** Start of Stored rows **

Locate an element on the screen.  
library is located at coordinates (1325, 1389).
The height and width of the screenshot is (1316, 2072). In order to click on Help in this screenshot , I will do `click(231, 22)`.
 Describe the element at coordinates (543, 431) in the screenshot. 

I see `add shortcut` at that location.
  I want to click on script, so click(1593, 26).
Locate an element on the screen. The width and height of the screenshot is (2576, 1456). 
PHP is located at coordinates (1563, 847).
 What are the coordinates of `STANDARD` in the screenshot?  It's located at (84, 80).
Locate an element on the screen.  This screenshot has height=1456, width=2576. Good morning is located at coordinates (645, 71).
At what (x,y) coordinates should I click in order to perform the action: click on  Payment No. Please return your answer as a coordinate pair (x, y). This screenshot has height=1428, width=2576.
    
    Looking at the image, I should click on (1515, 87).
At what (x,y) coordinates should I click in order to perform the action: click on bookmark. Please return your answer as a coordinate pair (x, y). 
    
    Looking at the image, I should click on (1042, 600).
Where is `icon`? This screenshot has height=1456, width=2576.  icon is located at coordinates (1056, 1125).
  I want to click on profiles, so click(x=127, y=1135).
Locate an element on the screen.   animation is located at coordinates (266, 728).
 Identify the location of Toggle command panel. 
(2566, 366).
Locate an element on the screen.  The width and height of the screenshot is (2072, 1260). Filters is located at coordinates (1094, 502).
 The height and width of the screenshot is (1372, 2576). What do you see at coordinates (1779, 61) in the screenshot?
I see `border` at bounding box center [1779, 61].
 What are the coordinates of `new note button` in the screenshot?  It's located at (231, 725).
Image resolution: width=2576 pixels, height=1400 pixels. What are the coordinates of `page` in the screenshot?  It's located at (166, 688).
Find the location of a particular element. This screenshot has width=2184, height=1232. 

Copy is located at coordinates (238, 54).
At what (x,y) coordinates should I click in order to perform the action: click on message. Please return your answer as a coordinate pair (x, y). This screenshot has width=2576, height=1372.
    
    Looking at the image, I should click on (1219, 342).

** End of Stored rows **

Reproduce the records above verbatim, from the line that contains "has height=1428, width=2576." up to and including the line that contains "(2566, 366).".

## Exercise solution:
At what (x,y) coordinates should I click in order to perform the action: click on  Payment No. Please return your answer as a coordinate pair (x, y). This screenshot has height=1428, width=2576.
    
    Looking at the image, I should click on (1515, 87).
At what (x,y) coordinates should I click in order to perform the action: click on bookmark. Please return your answer as a coordinate pair (x, y). 
    
    Looking at the image, I should click on (1042, 600).
Where is `icon`? This screenshot has height=1456, width=2576.  icon is located at coordinates (1056, 1125).
  I want to click on profiles, so click(x=127, y=1135).
Locate an element on the screen.   animation is located at coordinates (266, 728).
 Identify the location of Toggle command panel. 
(2566, 366).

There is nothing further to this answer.